De dobbers zijn grote, vierkante kurken op gelijke afstanden vastgehecht aan een zeer lange reep of lijn, waaraan dwarslijntjes met vishaak en aas hangen. Tegen de avond werpt de visser onder 't voortroeien van zijn bootje de dobberlijn in de plas of 't trekgat, om die 's morgens vroeg in te halen met de eventuele vangst (paling, snoek).
De puik is een soort eenvoudige, kleine fuik met twee nauw toelopende ingangen. De puikGa naar voetnoot20) werd niet met stokken in de bodem uitgestrekt en vastgezet, want ze stond steeds uitgespannen, doordat de hoepels van 't netwerk aan elkaar verbonden zijn door een drie- of viertal evenwijdig in de lengte geplaatste stokken en kon dan ook eenvoudig in 't water op ondiepe plaatsen neergelegd worden. (Vgl. 't Vlaamse puiker, puikel. Zie L.W. Schuermans, Alg. Vlaamsch Idioticon, blz. 513; L.L. de Bo, Westvl. Idioticon, II, 898).
| |
| |
De fleur is een grote stevige zethengel, die schuin in de wal vastgestoken wordt, voorzien van een lange lijn met dubbele haak (fleurhaak). De lijn is gedeeltelijk op een klosje gewonden en loopt af, als de vis het aas (klein vorentje) gegrepen heeft. De ‘fleur’ werd gewoonlijk geplaatst aan 't eind van een akker in de open plas. Men viste er mee op snoek (zie Van Dale, blz. 499).

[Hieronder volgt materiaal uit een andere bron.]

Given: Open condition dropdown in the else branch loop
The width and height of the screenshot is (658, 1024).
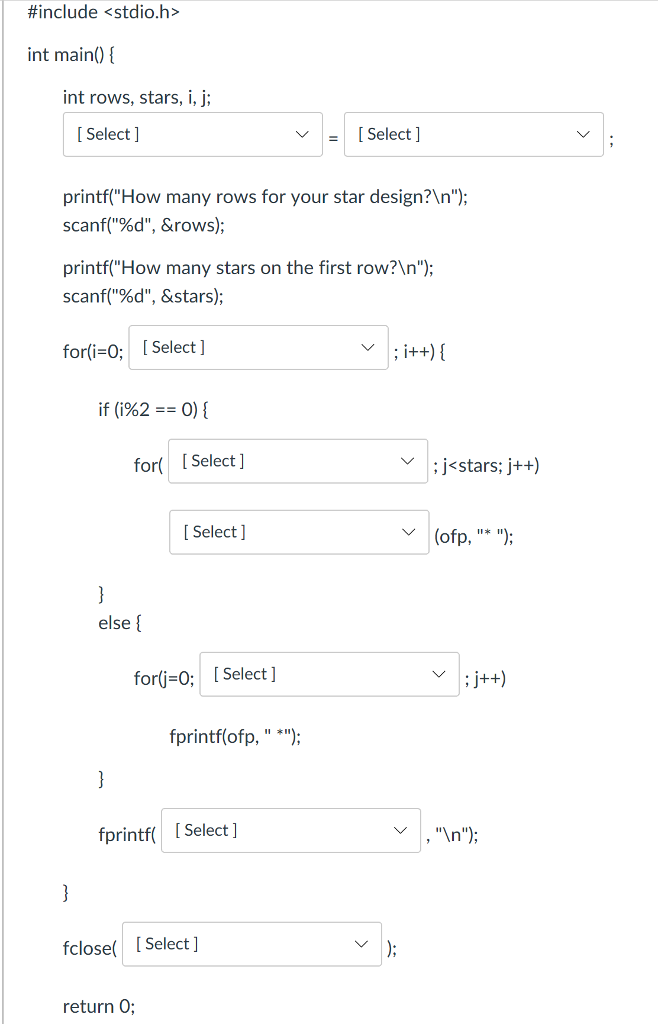Looking at the screenshot, I should [329, 674].
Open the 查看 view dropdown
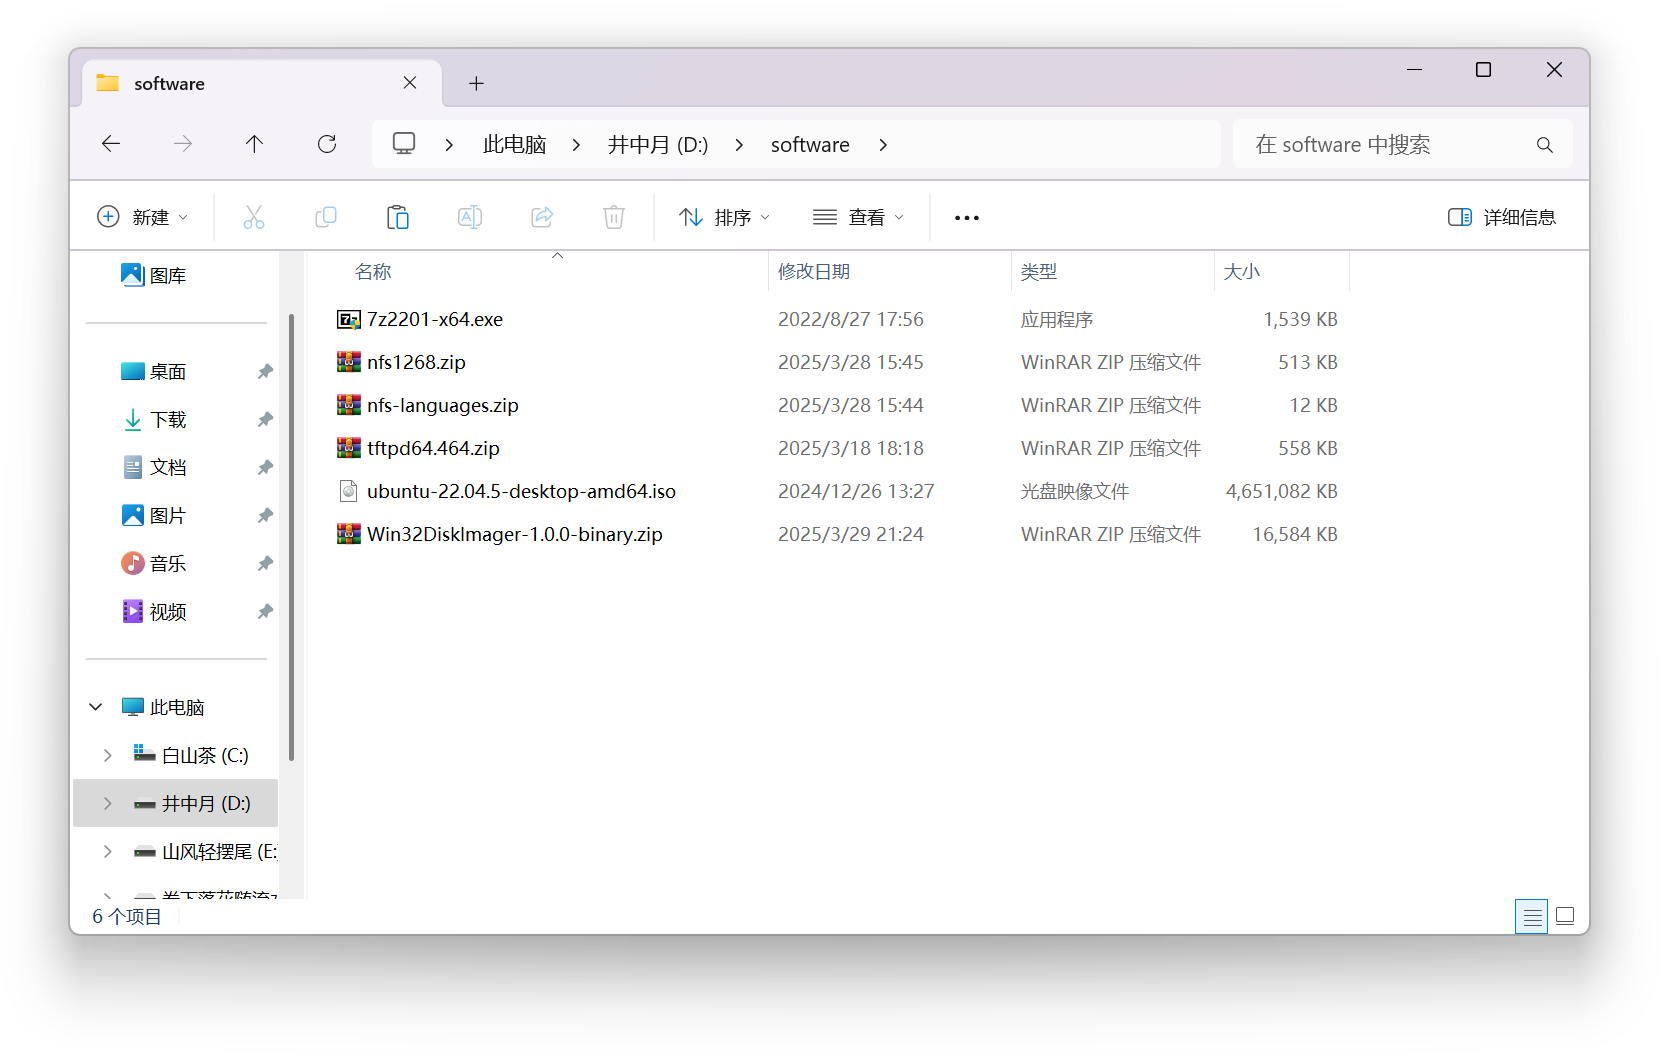Image resolution: width=1661 pixels, height=1064 pixels. pyautogui.click(x=858, y=217)
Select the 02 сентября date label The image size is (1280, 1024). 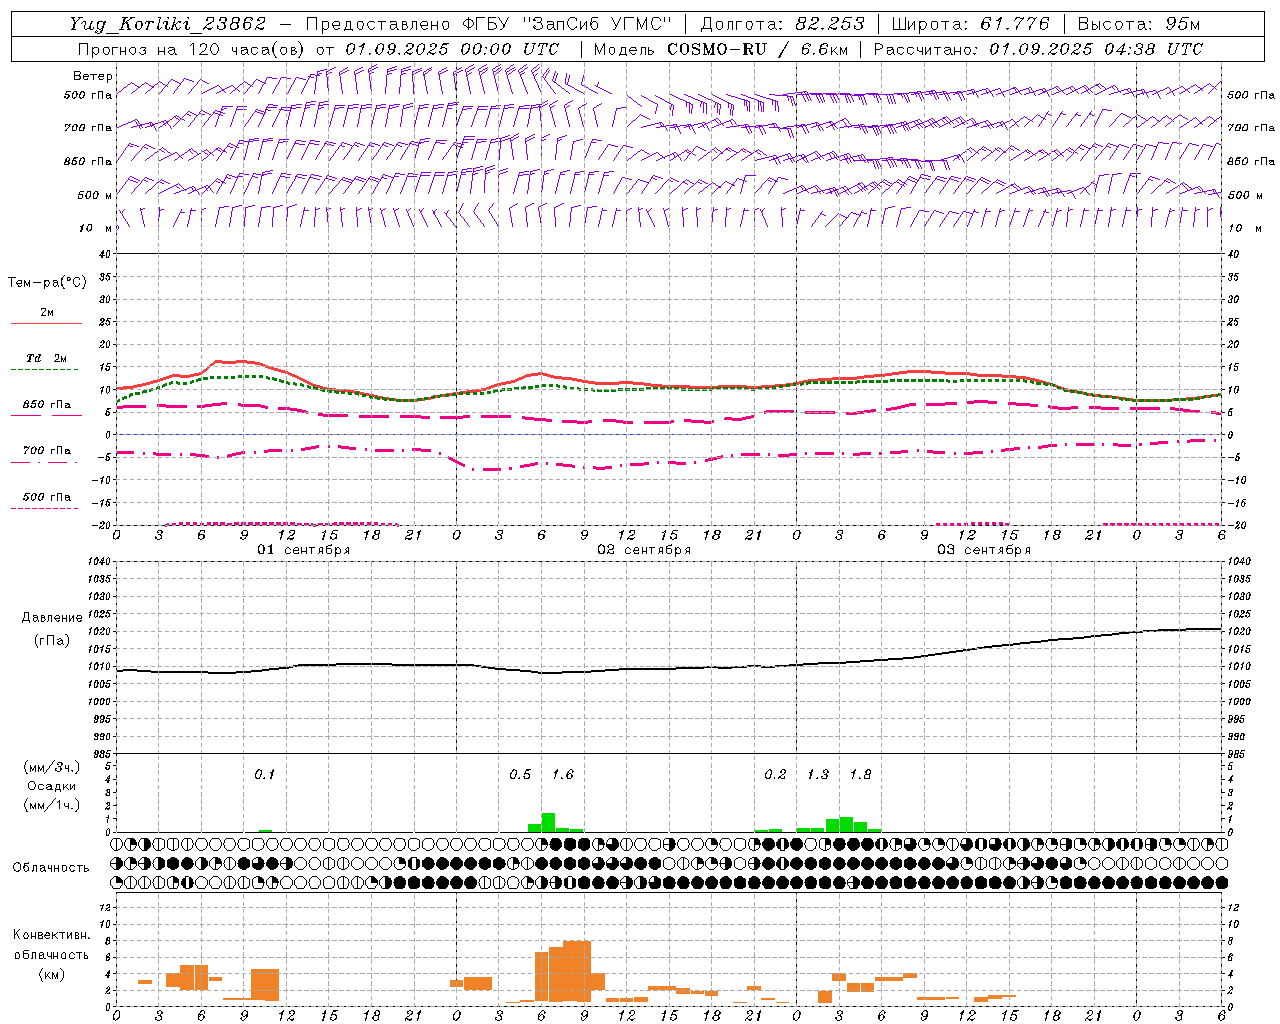click(x=644, y=550)
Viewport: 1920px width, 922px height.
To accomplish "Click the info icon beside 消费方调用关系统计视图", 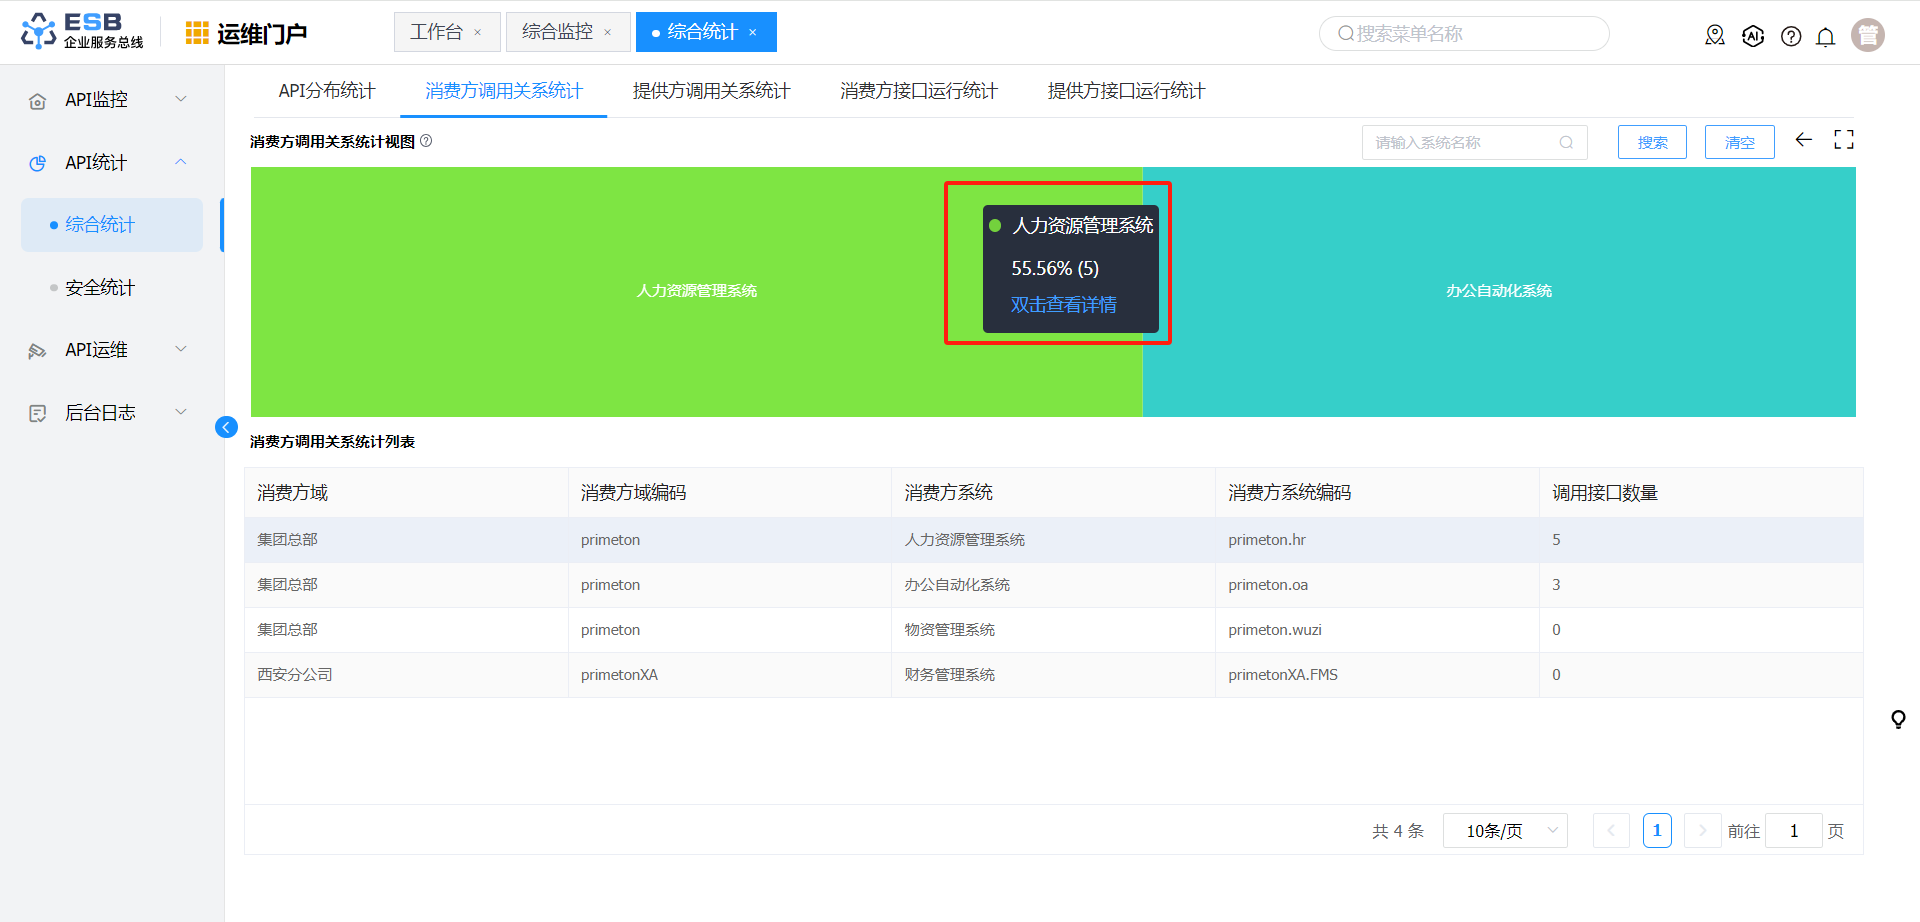I will 426,141.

Schrobzege(n) was hier de naam van 't zakvormige net, dat gewoonlijk schrobnet heet en hier in de polders alleen gebruikt wordt voor 't afvissen van de molenvliet.
Groningen.
Chr. Stapelkamp
|
-
voetnoot1)
- Het WNT, VIII, 2, 3037 en 3043 is in dezen niet volledig.
-
voetnoot5)
- In 't WNT, IX, 68 is deze betekenis niet vermeld.
-
voetnoot6)
- Deze term wordt hier, alsook in andere dialektgebieden tevens gebruikt voor een lange rij bijeengeharkt hooi. Vgl. 't Gron. wiers, wier, wiersen, wirs. Deze laatste vorm vindt men in Westerwolde (hoogveen) voor langwerpige turfhoop op 't land (zie o.a. K. ter Laan, N. Gron. Wdb., blz. 1075 en 1085. - G.J. Boekenoogen, De Zaansche Volkstaal, 1216, i.v. wiering).
-
voetnoot7)
- Thans in deze streek geheel verdwenen. Aan 't eind van de vorige eeuw stond nog een rij van zulke schuren langs de Veendijk te Oud-Loosdrecht en een enkele in de Vechtstreek (Oud-Over) bij Loenen.
-
voetnoot8)
- 't Verbum vletten werd in de Vechtstreek ook gebruikt voor het met een vletpraam aanvoeren van klei voor de pannenbakkerij (Zuilen) en de steenovens (tussen Maarsen en Breukelen)
-
voetnoot9)
- Zulke hutten - in dat geval schiethutten genoemd - werden door de broodjagers (= beroepsjagers) ook geplaatst op de eilandjes in de Loen(d)erveense en Loosdrechtse plassen. Van daaruit werd op waterwild geschoten.
-
voetnoot10)
-
Graze(n) werd hier ook gebruikt in de zin van: onrijpe vruchten eten. Zie Driem. Bladen (oude serie), III, 46; W. Draaijer, Wdb. v.h. Dev. Dialect, blz. 19; en Onze Volkstaal, I, 205 (groezen).
-
voetnoot12)
- Noch in Van Dale noch in Koenen wordt dit woord opgegeven.
-
voetnoot14)
- D.w.z. die volgens de reglementen aan periodieke schouw onderworpen zijn.
-
voetnoot15)
- Zie verder A.A. Beekman, Het dijk- en waterschapsrecht in Nederland, II,
-
voetnoot16)
- De kaden aan beide zijden van de voorvliet zijn uit den aard der zaak even hoog als de boezemdijk.
-
voetnoot17)
- De enige die, voor zover ik weet, op dit onderscheid, zij 't slechts terloops, gewezen heeft is C.J. van Doorn in zijn belangrijke Utr. dissertatie, Het oude Miland en zijn waterstaatkundige ontwikkeling, blz. 127, noot 2.
-
voetnoot18)
- Een dergelijke betekenisovergang zien we ook bij 't Lat. faux, fauces, dat zowel riviermond als zeeëngte kon betekenen.
-
voetnoot19)
- Zie omtrent mogelijke verwantschap van keel met kil Franck-Van Wijk i.v. kil. - Voor mogelijke verwantschap met Fri. kiel vgl. H. Pottmeyer, Ingwaeoonsch Taalgoed in en rond Antwerpen, blz. 43 (Kieldrecht), overgedr. uit: Bijdr. t.d. Geschiedenis, jrg. XX (1929) blz. 148-195. - Voor Mnd kêl (= inham, baai) zie A. Lübben-Chr. Walther, Mnd. Handwtb. S. 170.
-
voetnoot20)
- De puik bestond hier uit gewoon netwerk evenals de fuik, niet uit gevlochten wilgetwijgen, zoals 't WNT, XII, 2, 4750 opgeeft.